**The problem**
Word for word, restate the lines that run from the line containing "Click the Estimaciones del Día chart title" to the last line of the records below.

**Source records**
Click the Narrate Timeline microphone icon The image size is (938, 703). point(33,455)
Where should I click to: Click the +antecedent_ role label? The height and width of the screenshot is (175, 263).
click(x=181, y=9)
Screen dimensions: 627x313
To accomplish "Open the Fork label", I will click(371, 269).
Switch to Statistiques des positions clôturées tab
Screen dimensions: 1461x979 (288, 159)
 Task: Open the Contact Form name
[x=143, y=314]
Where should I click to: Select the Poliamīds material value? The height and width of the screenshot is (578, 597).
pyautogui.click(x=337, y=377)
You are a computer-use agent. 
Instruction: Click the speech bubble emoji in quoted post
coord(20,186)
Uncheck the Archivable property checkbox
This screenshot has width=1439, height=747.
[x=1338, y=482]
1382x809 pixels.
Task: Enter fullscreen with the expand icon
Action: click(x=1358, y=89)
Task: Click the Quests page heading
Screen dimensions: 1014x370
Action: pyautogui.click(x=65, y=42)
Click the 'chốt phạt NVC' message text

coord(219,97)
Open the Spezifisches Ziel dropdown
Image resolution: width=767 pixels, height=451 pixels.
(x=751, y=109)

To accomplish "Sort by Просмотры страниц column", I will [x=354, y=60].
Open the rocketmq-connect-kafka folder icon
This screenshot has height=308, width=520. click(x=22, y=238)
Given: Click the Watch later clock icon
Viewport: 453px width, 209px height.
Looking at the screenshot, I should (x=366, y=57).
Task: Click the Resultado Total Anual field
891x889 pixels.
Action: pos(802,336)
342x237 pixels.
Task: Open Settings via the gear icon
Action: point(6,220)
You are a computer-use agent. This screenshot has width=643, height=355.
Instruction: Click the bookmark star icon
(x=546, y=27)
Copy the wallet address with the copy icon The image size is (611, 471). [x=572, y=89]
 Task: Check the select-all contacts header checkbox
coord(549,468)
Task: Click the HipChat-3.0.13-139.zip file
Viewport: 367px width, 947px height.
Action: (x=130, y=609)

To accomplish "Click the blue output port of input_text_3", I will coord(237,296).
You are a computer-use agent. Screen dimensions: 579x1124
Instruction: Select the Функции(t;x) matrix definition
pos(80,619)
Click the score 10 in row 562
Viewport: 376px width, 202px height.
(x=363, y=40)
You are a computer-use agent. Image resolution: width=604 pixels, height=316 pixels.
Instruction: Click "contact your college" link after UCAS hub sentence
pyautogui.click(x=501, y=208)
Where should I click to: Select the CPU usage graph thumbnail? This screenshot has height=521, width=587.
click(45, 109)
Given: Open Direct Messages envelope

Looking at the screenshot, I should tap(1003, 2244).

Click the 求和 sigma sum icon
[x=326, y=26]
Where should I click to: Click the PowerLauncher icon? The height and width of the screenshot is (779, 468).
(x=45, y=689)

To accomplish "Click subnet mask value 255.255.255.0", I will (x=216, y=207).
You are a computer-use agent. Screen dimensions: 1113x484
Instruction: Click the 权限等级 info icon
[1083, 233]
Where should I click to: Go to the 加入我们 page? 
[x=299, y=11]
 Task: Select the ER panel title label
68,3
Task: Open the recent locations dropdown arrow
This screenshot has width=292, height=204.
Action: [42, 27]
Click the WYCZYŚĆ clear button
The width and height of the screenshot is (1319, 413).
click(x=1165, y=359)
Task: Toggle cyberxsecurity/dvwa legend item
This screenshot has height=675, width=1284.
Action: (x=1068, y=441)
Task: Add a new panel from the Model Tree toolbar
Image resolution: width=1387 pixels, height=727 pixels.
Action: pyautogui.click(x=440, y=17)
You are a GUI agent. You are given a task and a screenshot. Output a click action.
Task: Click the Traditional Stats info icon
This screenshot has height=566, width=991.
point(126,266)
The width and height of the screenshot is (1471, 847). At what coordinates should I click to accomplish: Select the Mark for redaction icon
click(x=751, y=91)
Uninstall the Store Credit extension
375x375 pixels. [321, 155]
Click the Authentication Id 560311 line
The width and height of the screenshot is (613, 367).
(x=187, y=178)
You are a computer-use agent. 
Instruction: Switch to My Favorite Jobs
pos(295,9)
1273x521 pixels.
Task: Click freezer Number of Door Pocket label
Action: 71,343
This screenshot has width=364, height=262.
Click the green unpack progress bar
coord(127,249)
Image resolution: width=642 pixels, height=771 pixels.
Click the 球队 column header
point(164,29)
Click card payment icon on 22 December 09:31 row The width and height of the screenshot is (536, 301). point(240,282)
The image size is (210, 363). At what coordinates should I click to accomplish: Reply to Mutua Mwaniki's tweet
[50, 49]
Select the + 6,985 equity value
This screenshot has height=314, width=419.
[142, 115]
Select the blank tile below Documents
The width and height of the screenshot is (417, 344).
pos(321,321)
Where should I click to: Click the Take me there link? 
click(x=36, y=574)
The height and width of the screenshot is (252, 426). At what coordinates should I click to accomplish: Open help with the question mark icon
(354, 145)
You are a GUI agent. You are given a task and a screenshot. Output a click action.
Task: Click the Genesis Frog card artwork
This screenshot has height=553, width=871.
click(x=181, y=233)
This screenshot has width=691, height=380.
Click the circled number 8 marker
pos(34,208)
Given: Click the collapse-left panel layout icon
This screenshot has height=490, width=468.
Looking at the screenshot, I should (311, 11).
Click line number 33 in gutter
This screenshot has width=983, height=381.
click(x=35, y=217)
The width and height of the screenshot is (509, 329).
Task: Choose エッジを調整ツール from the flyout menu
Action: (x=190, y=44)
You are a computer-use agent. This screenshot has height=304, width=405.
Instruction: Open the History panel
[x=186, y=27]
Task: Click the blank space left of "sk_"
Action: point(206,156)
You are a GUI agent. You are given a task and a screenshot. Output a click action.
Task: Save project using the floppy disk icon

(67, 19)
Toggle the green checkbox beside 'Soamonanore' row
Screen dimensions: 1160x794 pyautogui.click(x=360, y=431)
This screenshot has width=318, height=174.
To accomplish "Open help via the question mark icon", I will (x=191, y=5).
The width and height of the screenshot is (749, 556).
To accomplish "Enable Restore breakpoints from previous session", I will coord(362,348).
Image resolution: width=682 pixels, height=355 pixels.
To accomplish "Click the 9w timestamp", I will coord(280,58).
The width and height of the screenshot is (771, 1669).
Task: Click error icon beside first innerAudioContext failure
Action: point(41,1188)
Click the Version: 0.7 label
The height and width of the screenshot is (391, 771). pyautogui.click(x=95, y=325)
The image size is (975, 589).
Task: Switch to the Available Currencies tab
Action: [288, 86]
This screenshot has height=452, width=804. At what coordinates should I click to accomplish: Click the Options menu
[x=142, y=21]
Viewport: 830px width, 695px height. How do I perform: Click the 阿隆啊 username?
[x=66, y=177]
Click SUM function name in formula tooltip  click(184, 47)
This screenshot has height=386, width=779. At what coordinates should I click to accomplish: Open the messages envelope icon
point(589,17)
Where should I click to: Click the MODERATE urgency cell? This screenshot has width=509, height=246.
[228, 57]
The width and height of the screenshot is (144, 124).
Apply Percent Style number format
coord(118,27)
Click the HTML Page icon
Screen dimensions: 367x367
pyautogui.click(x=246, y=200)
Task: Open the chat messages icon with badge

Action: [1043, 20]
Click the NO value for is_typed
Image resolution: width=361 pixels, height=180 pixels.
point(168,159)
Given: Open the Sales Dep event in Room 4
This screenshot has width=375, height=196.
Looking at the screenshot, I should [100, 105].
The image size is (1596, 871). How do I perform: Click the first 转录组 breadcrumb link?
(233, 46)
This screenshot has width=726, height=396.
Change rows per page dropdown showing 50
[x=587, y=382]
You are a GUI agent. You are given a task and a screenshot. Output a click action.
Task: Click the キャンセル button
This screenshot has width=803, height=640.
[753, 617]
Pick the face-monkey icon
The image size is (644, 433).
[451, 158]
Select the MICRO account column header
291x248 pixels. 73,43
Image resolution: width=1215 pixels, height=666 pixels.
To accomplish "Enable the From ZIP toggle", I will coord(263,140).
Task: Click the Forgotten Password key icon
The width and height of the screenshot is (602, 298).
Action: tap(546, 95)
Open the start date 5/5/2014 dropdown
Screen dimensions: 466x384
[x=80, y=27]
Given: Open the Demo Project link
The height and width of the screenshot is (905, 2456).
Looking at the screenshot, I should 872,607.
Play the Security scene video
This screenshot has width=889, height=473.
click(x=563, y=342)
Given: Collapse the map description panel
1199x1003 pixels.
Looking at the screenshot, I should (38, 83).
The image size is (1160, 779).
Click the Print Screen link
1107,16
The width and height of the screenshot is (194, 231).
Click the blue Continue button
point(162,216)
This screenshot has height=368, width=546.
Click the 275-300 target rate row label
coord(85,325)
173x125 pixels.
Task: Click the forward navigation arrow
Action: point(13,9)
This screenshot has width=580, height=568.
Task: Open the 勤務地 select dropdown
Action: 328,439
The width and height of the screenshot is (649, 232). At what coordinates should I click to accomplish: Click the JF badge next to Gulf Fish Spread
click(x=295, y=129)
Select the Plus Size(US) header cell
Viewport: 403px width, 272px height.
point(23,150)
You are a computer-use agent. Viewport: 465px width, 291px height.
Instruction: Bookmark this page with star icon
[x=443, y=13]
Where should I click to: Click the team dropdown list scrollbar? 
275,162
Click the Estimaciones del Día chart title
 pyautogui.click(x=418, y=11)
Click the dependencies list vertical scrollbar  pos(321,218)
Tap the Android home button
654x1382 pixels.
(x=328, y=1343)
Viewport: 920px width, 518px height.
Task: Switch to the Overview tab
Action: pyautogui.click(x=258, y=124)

**Task solution**
Click the Estimaciones del Día chart title
 pyautogui.click(x=418, y=11)
Click the dependencies list vertical scrollbar  pos(321,218)
Tap the Android home button
654x1382 pixels.
(x=328, y=1343)
Viewport: 920px width, 518px height.
Task: Switch to the Overview tab
Action: pyautogui.click(x=258, y=124)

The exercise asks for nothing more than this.